Seanad debates

Thursday, 8 April 2004

Criminal Law (Insanity) Bill 2002: Committee Stage (Resumed).

 

1:00 am

Mary Henry (Independent)

This is all very well, but there are no practical provisions in the Bill to make available resources to allow people to be maintained at the facility. The Minister is aware of the utterly appalling condition of the Central Mental Hospital. Approximately 30 beds at the hospital are unavailable because of an embargo on staff recruitment. What is the hospital supposed to do with people sent to it given the lack of accommodation? I suggest that whoever is running the facility must be given some say as to whether the hospital is in a position to take people in. If all 100 beds were operating but full, how would the hospital accommodate an extra ten people sent to it?
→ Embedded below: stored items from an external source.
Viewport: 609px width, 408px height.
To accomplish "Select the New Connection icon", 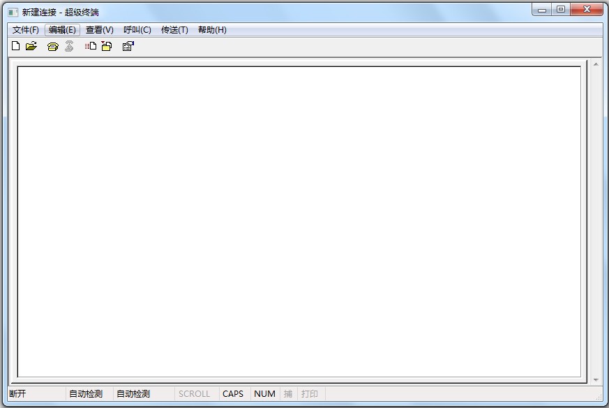I will 15,46.
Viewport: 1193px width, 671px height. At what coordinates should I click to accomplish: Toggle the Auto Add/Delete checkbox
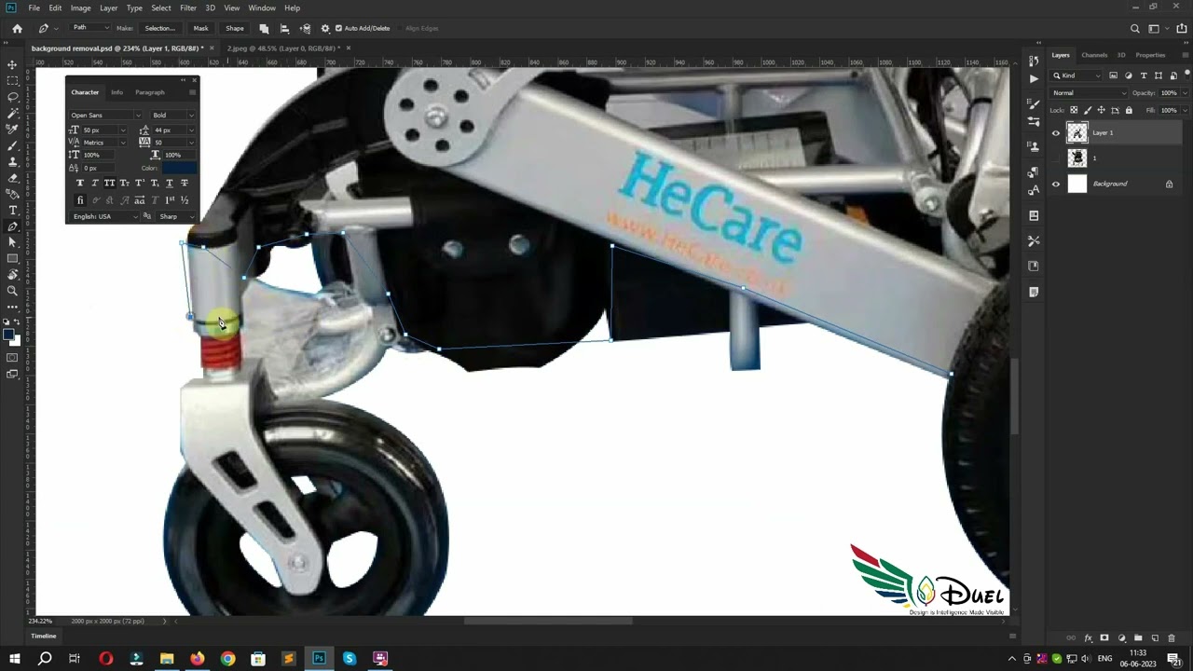338,28
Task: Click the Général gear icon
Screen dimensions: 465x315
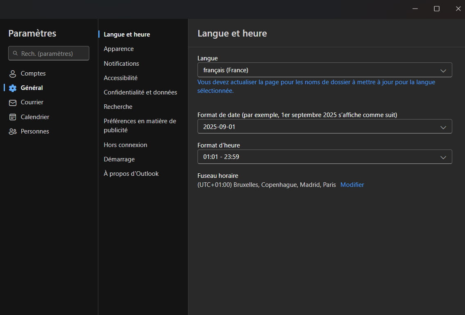Action: (13, 88)
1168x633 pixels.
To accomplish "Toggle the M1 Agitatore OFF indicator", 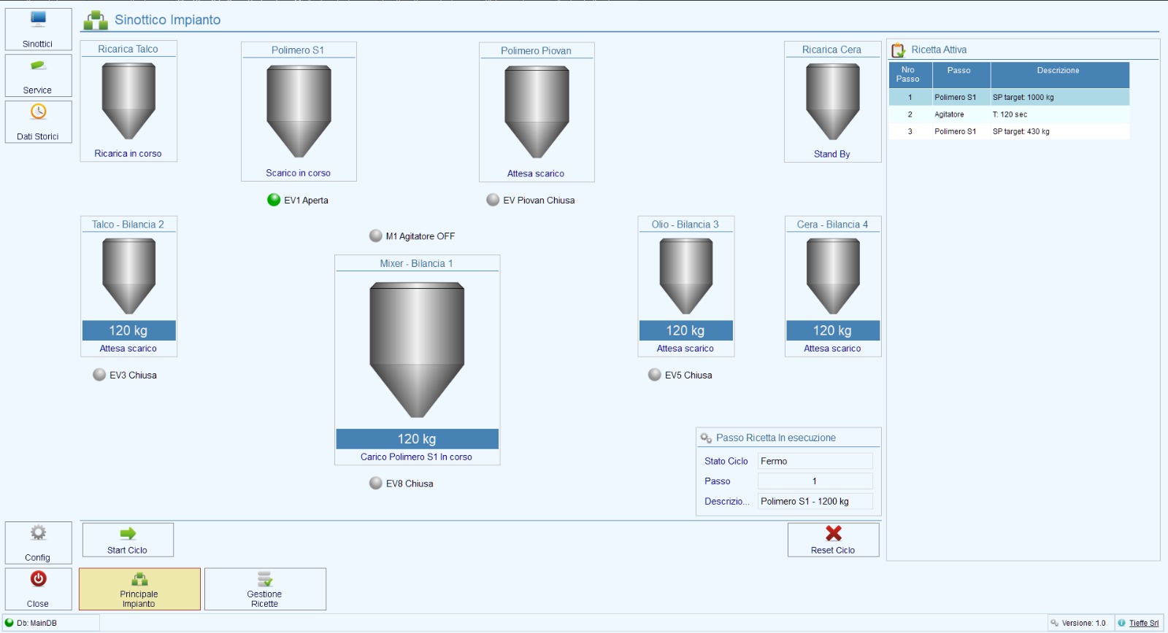I will [x=376, y=236].
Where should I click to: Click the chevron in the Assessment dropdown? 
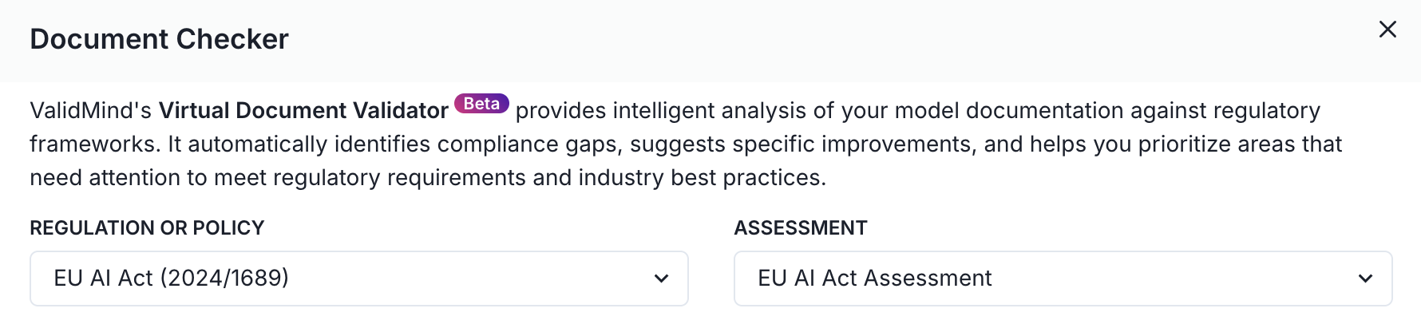coord(1365,279)
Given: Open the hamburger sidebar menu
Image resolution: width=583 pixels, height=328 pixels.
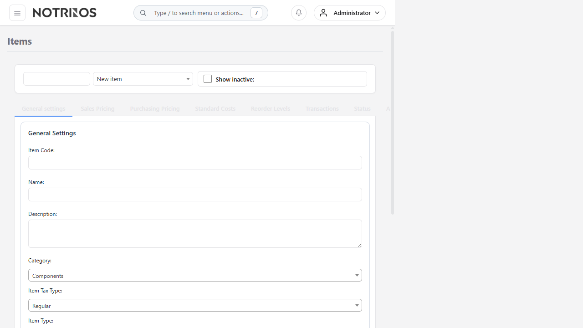Looking at the screenshot, I should [x=17, y=13].
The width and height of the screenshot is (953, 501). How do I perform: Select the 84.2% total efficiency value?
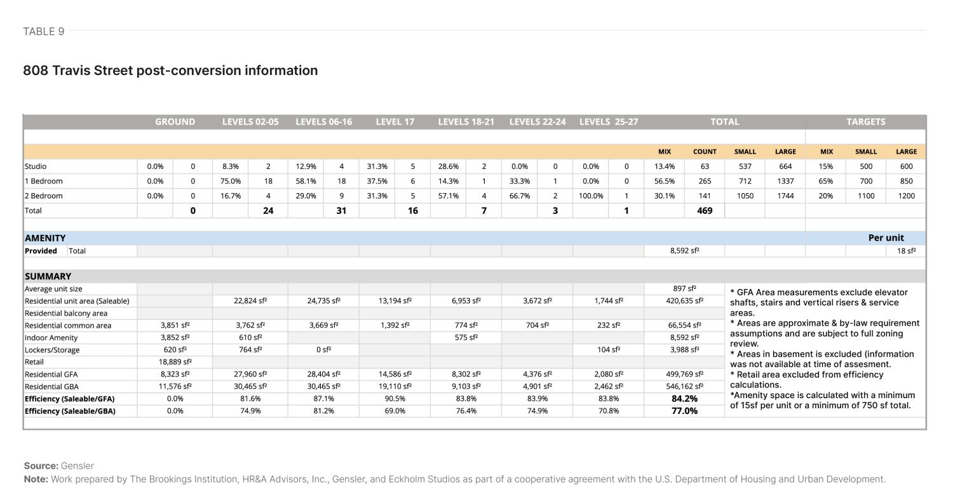684,399
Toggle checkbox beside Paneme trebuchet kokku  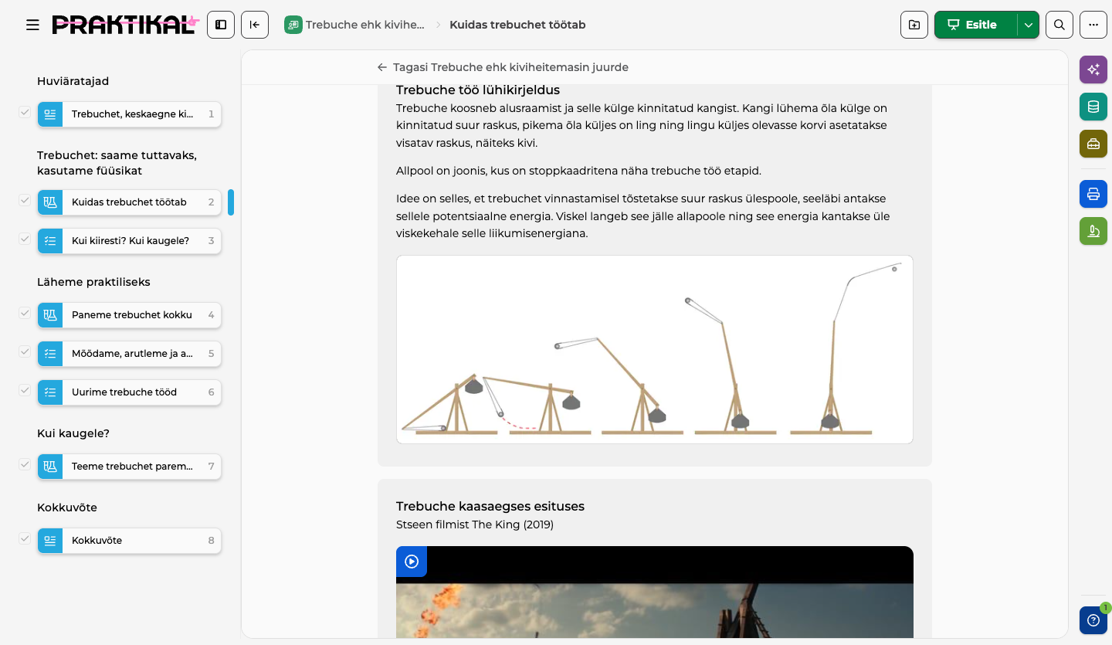[25, 313]
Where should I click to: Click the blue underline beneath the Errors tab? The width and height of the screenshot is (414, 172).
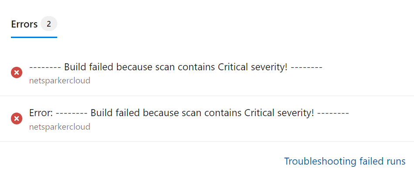(x=34, y=37)
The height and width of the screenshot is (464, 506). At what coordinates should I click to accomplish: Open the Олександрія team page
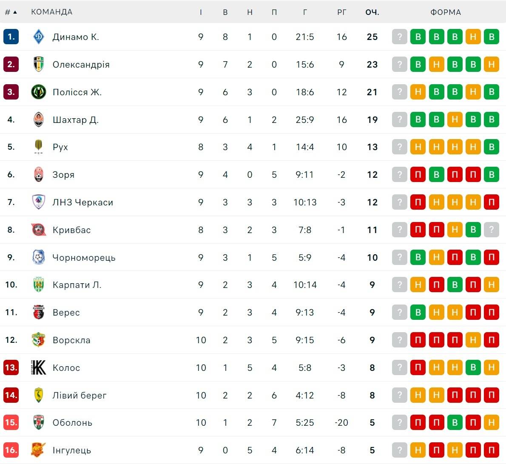(x=81, y=65)
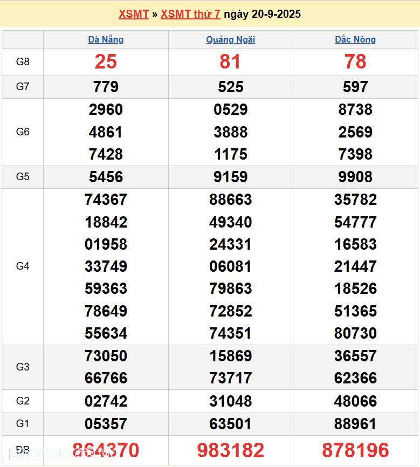420x467 pixels.
Task: Select special prize number 983182
Action: click(x=230, y=450)

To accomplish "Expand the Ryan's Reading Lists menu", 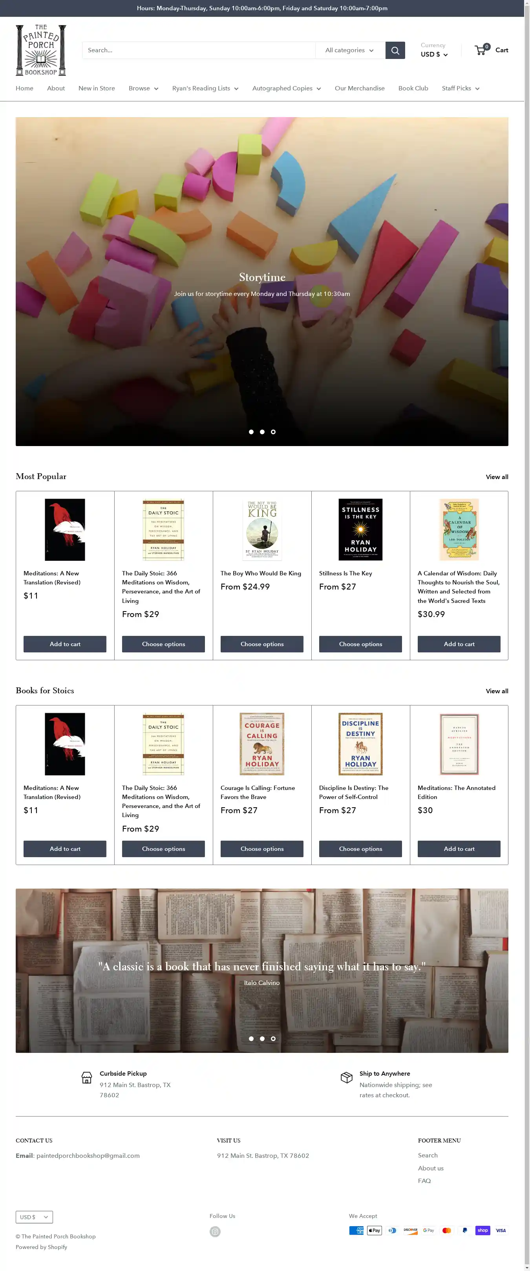I will click(205, 88).
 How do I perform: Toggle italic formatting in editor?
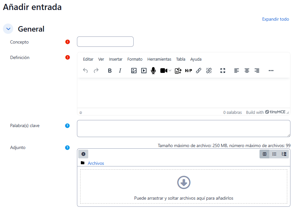click(x=120, y=71)
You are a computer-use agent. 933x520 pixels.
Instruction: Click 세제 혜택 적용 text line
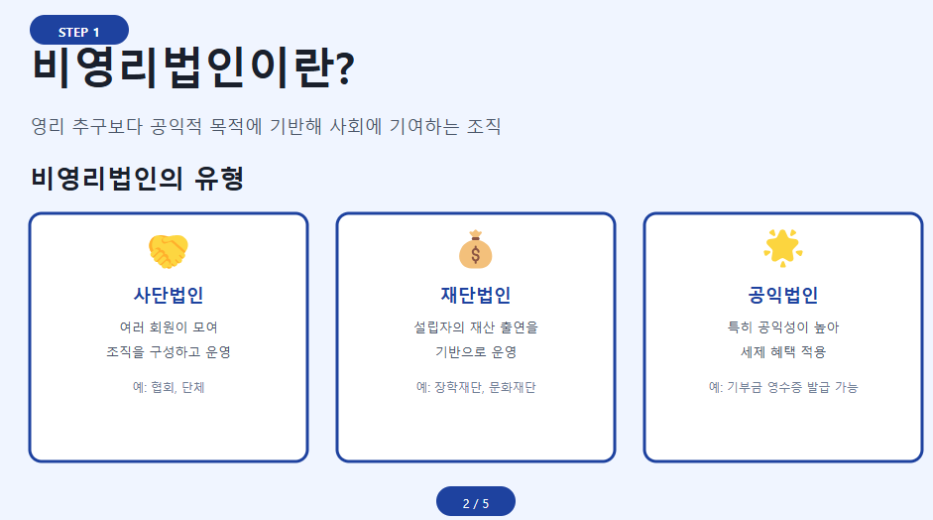pos(783,352)
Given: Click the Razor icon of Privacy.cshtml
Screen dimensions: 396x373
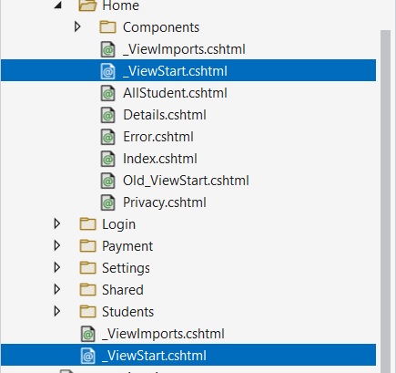Looking at the screenshot, I should [x=107, y=202].
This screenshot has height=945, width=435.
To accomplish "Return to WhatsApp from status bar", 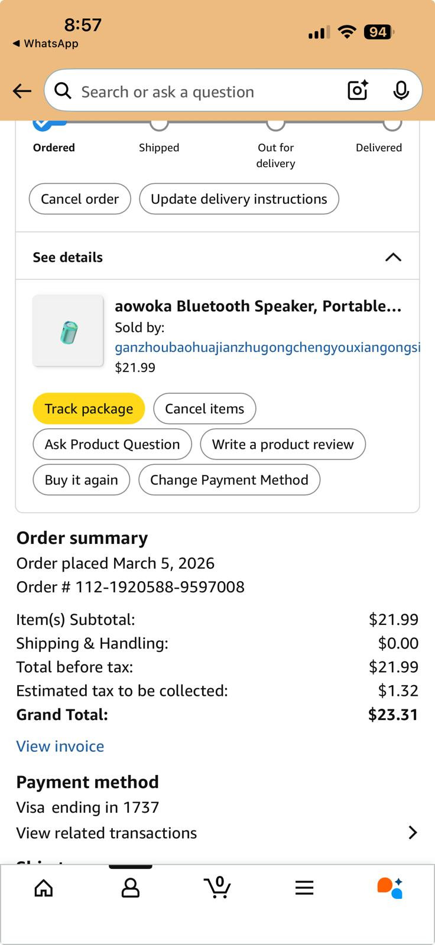I will (x=46, y=44).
One must consider the practicalities at some stage. The receiving facility will face a very serious problem if it is not in a position to place persons sent to it in safe custody. What is the hospital to do if it has no room to spare? I suggest the hospital staff should be listened to for that reason rather than to encourage the Minister to provide them with a power of veto. The Bill's enactment will lead to a requirement for resources only in the case of the review board. That is not so. The mental health services will also require resourcing and, certainly, money, to detain people properly. If the clinical director of the relevant centre has no beds available, he or she should be permitted to inform the courts. It is not a question of providing a veto; it is one of practicality.